On the mechanisms of the development of tolerance to the muscular rigidity produced by morphine in rats.

The development of tolerance to the muscular rigidity produced by morphine was studied in rats. Saline-pretreated controls given a test dose of morphine (20 mg/kg i.p.) showed a pronounced rigidity recorded as tonic activity in the electromyogram. Rats treated for 11 days with morphine and withdrawn for 36-40 h showed differences in the development of tolerance: about half of the animals showed a rigidity after the test dose of morphine that was not significantly less than in the controls and were akinetic (A group). The other rats showed a strong decrease in the rigidity and the occurrence of stereotyped (S) licking and/or gnawing in presence of akinetic or hyperkinetic (K) behaviour (AS/KS group), suggesting signs of dopaminergic activation.
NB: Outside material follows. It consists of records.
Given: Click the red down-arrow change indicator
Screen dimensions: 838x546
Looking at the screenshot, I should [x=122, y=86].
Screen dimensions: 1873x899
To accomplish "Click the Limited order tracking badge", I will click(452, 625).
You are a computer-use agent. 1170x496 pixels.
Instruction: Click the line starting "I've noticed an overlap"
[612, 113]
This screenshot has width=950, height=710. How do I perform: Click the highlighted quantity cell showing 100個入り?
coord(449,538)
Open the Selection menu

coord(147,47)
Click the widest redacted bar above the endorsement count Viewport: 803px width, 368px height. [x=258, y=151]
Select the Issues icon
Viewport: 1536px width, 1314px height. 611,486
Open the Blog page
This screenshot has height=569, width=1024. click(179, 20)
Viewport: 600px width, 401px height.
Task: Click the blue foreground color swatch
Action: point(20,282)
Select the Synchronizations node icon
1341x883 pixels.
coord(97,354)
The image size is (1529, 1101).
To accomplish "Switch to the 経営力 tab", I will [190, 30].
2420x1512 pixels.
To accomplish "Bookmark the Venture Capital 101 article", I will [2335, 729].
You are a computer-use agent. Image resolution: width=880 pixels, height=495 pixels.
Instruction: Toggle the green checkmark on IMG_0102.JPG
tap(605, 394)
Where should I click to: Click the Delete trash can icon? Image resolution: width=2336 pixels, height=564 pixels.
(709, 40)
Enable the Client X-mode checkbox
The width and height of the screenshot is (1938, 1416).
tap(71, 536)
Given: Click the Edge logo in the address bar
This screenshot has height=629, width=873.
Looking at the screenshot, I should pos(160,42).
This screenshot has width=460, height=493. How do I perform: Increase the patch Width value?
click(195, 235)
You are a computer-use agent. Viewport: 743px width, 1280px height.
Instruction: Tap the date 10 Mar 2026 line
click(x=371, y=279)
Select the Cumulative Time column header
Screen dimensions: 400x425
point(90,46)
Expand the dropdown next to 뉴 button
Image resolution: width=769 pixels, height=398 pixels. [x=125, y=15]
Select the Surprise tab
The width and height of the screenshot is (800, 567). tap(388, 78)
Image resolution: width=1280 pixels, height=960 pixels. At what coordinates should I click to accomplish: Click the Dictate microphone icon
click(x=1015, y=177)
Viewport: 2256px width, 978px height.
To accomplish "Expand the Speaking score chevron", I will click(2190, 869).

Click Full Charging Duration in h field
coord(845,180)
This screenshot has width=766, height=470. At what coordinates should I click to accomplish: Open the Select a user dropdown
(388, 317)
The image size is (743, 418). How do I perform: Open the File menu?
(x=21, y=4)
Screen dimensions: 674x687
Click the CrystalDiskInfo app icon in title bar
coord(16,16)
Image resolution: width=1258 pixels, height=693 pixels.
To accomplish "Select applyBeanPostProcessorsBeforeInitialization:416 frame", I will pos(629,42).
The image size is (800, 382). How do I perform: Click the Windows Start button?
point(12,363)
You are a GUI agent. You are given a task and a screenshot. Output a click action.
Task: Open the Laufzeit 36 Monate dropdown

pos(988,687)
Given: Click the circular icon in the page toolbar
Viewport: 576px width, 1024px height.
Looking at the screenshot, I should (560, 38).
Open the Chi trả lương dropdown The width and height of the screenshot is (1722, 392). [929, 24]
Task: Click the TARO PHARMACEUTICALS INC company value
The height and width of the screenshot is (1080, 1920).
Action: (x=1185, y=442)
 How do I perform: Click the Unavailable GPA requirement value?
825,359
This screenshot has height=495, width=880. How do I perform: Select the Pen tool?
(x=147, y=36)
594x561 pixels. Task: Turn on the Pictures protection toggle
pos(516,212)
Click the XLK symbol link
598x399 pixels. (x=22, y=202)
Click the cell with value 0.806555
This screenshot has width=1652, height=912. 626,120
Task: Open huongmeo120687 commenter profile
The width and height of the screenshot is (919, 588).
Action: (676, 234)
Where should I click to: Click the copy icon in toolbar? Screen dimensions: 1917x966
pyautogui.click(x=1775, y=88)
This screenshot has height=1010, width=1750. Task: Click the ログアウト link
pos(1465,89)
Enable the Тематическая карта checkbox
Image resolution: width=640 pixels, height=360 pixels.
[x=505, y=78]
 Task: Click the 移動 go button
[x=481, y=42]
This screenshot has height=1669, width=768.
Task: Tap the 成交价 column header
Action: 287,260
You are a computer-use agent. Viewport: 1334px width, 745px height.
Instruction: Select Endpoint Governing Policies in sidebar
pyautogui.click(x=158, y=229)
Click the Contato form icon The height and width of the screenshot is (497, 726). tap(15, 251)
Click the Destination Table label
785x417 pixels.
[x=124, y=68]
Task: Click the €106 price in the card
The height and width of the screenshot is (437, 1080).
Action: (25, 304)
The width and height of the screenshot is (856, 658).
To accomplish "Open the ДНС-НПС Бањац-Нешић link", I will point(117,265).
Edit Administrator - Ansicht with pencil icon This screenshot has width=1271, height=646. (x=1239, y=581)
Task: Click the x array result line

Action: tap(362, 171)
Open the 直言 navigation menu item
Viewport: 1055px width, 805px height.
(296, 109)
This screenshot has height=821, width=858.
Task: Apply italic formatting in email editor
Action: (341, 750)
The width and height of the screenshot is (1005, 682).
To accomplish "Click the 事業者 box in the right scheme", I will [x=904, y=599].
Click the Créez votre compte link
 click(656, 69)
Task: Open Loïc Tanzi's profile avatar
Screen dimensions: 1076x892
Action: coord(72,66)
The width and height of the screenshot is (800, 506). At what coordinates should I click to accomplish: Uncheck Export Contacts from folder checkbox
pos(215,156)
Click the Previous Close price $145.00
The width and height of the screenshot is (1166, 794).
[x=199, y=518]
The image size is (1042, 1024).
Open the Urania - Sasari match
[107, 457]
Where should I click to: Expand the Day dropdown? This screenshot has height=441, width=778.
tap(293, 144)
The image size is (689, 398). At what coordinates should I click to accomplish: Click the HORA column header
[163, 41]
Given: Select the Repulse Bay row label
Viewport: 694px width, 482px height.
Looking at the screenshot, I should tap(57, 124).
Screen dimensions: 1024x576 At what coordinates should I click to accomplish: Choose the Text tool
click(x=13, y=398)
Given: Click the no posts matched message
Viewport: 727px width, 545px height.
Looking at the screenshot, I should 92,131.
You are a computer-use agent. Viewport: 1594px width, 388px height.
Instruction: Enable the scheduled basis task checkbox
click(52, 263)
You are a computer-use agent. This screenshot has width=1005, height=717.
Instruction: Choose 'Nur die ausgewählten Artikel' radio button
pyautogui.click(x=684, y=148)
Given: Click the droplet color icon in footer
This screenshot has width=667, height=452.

The rigidity was considerably decreased in both groups after 20 days' treatment. In a further series of experiments, haloperidol (0.2 mg/kg i.p.) was used in order to block the dopaminergic activation and to estimate the real degree of the tolerance to the rigidity without any dopaminergic interference. Haloperidol enhanced the rigidity in the A group. However, the level in the AS/KS group remained considerably lower than in the A group. The results suggest that rigidity, which is assumed to be due to an action of morphine in the striatum, can be antagonized by another process leading to dopaminergic activation in the striatum. Nevertheless, there occurs some real tolerance to this effect. The rapid alternations of rigidity and the signs of dopaminergic activation observed in the animals of the AS/KS group might be due to rapid shifts in the predominance of various DA-innervated structures.